Stored data entries:
++++

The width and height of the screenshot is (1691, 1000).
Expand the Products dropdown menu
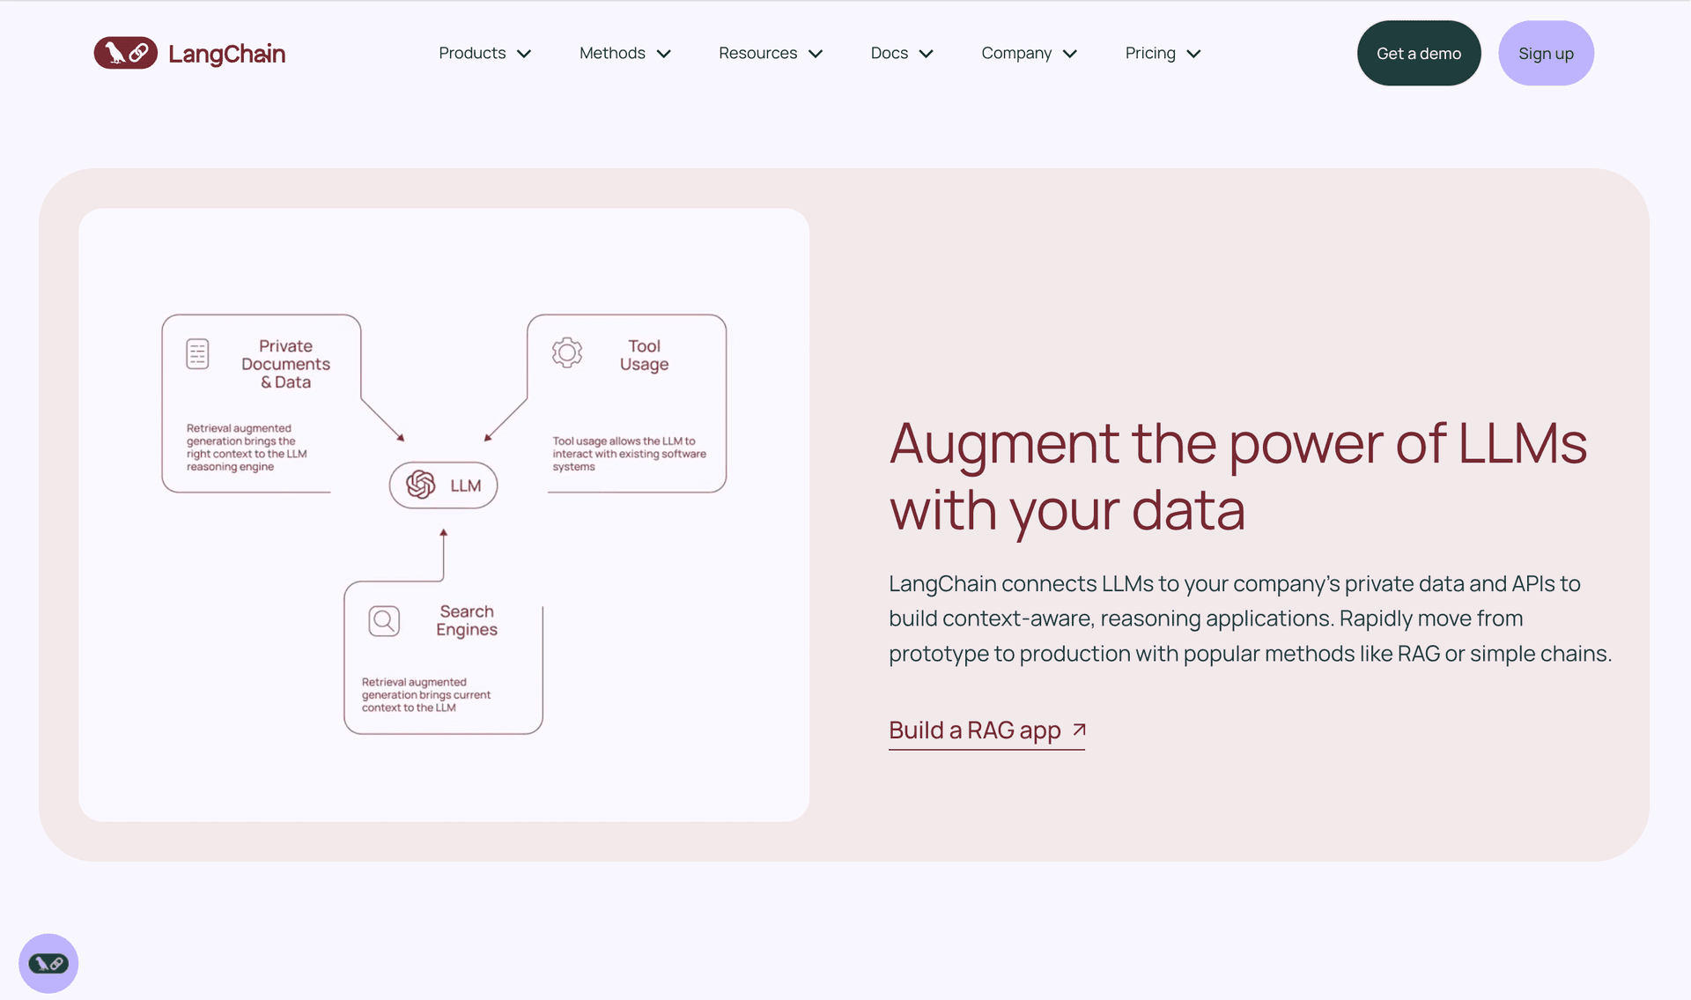pos(484,52)
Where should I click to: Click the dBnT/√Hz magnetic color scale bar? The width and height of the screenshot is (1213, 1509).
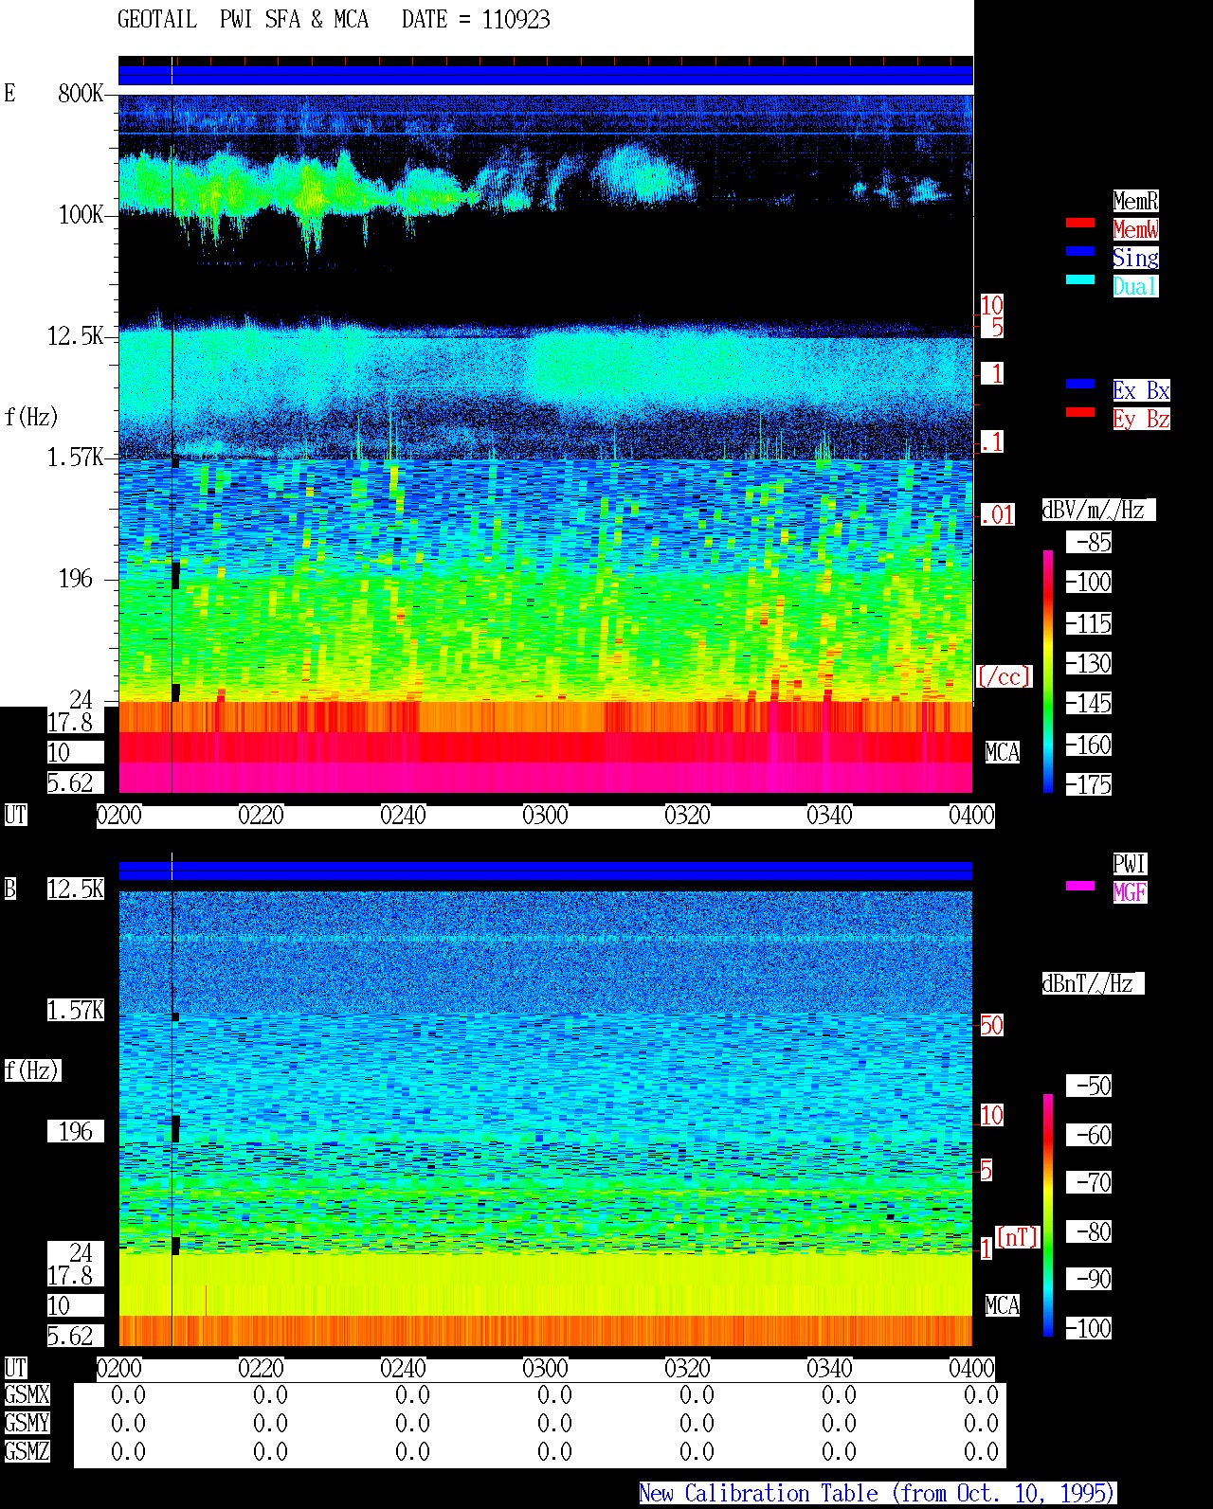(1048, 1215)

++++

Please print all the data above word for word. Pictures should not appear in the copy.

→ **YOUR SOLUTION**:
The width and height of the screenshot is (1691, 1000).
Expand the Products dropdown menu
pos(484,52)
Where should I click to: Click the dBnT/√Hz magnetic color scale bar? The width and height of the screenshot is (1213, 1509).
(1048, 1215)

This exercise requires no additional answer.